Does the description disclose side effects, auth requirements, rate limits, or destructive behavior?

With no annotations provided, the description carries full burden for behavioral disclosure. It states the tool retrieves information but doesn't specify whether this is a read-only operation, what permissions are needed, if there are rate limits, or what format the output takes. The description is too minimal for a tool with zero annotation coverage.

Agents need to know what a tool does to the world before calling it. Descriptions should go beyond structured annotations to explain consequences.

Conciseness5/5

Is the description appropriately sized, front-loaded, and free of redundancy?

The description is a single, efficient sentence that directly states the tool's purpose without any redundant information. It's appropriately sized and front-loaded, with every word contributing value.

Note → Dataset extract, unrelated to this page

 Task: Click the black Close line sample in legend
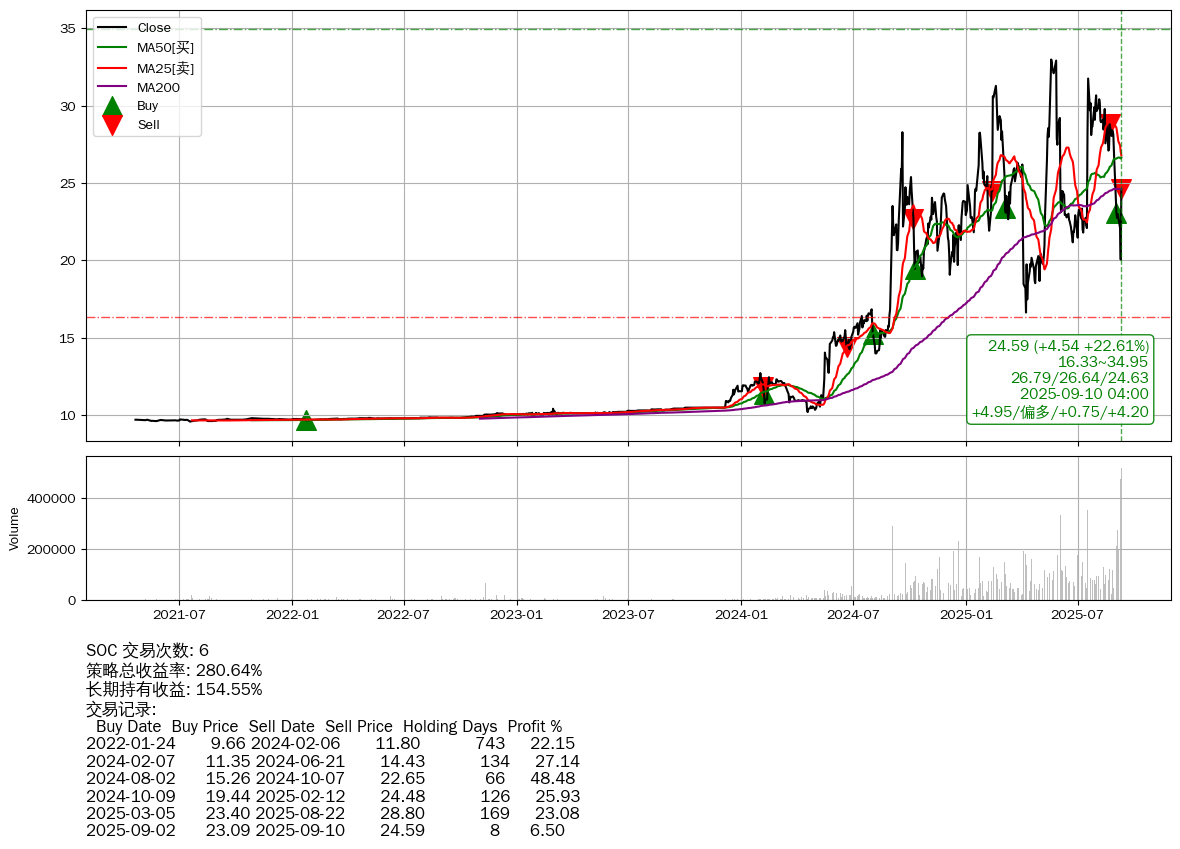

Shorter descriptions cost fewer tokens and are easier for agents to parse. Every sentence should earn its place.

Completeness3/5

Given the tool's complexity, does the description cover enough for an agent to succeed on first attempt?

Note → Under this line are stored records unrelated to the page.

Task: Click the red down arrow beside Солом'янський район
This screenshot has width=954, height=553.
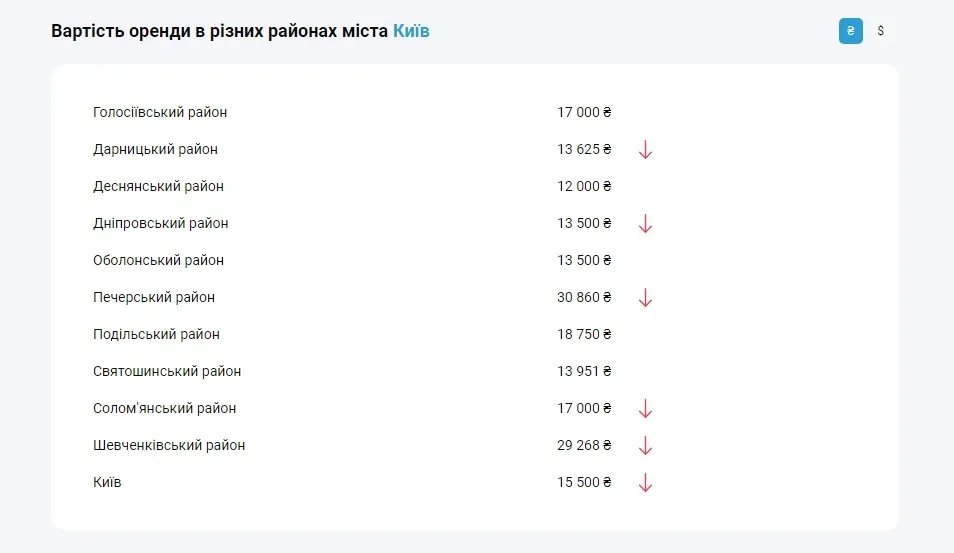Action: click(x=645, y=409)
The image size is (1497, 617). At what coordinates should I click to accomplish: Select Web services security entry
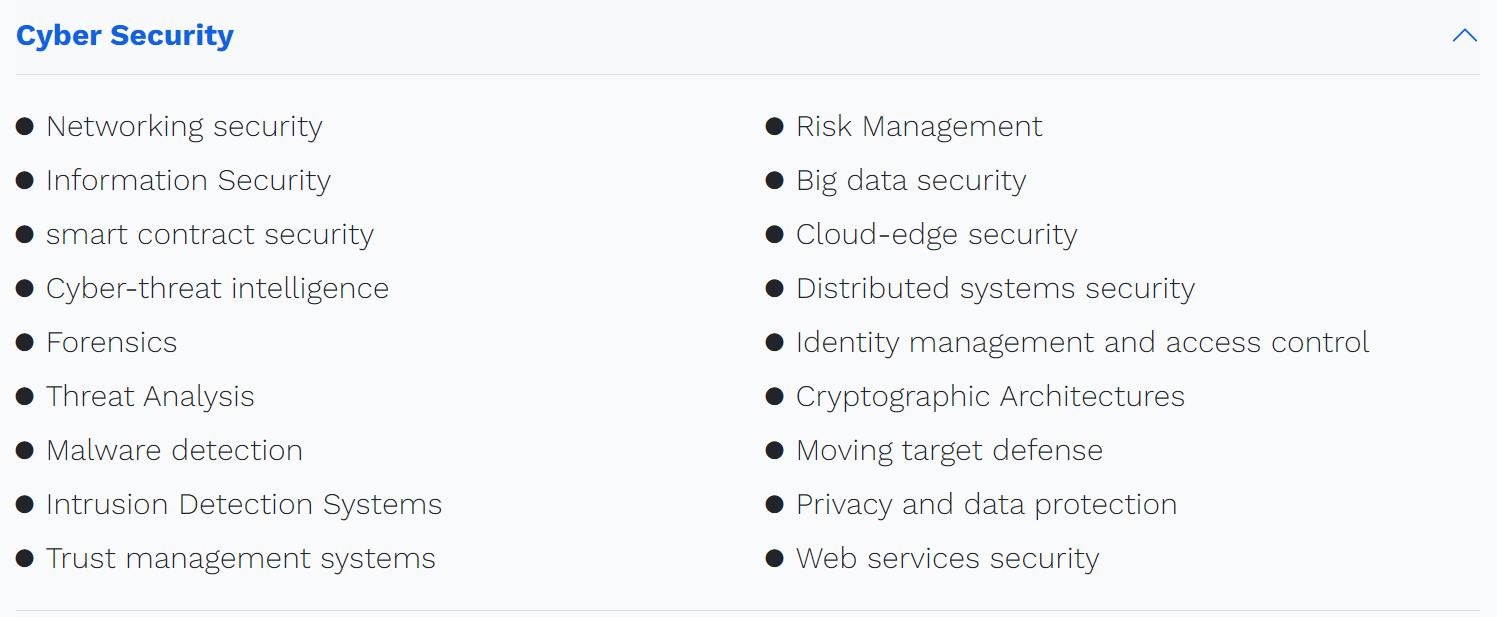pyautogui.click(x=947, y=559)
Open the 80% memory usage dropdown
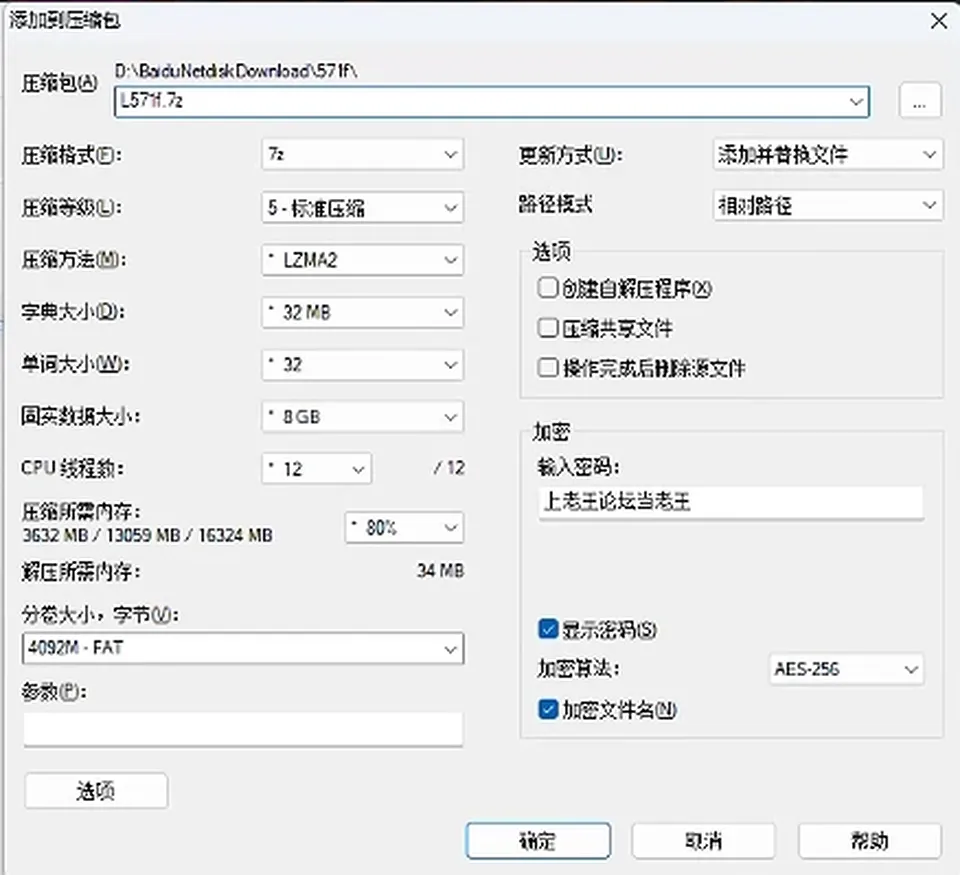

Given the tool's simplicity (0 parameters, no output schema, no annotations), the description is minimally adequate. It covers what the tool does but lacks details on output format, error conditions, or behavioral traits. For a status-checking tool, this is the bare minimum to be functional.

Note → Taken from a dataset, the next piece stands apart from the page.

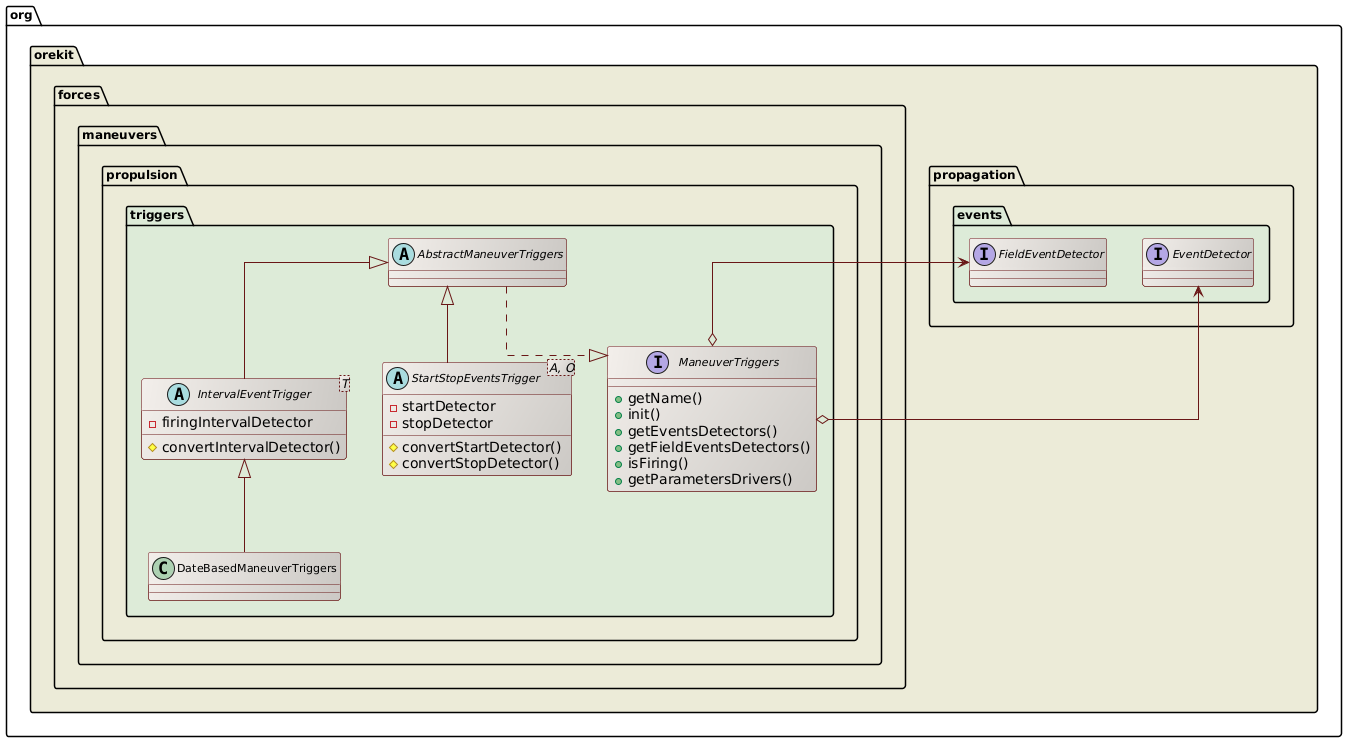Expand the dashed T template box on IntervalEventTrigger

point(345,382)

Complex tools with many parameters or behaviors need more documentation. Simple tools need less. This dimension scales expectations accordingly.

Parameters4/5

Does the description clarify parameter syntax, constraints, interactions, or defaults beyond what the schema provides?

The tool has 0 parameters with 100% schema description coverage, so the schema fully documents the absence of inputs. The description appropriately doesn't mention parameters, which aligns with the schema. A baseline of 4 is applied since no parameters exist and the description doesn't contradict this.

Input schemas describe structure but not intent. Descriptions should explain non-obvious parameter relationships and valid value ranges.

Purpose4/5

Does the description clearly state what the tool does and how it differs from similar tools?

The description clearly states the tool's purpose with a specific verb ('Get') and resource ('platform information'), and specifies the scope ('including Docker and GPU availability'). It doesn't explicitly distinguish from sibling tools like 'vllm_status' or 'get_model_info', which prevents a perfect score.

Agents choose between tools based on descriptions. A clear purpose with a specific verb and resource helps agents select the right tool.

Usage Guidelines2/5

Does the description explain when to use this tool, when not to, or what alternatives exist?

The description provides no guidance on when to use this tool versus alternatives like 'vllm_status' or 'list_vllm_containers'. It lacks any context about prerequisites, timing, or exclusions, leaving the agent to infer usage from the name alone.

Agents often have multiple tools that could apply. Explicit usage guidance like "use X instead of Y when Z" prevents misuse.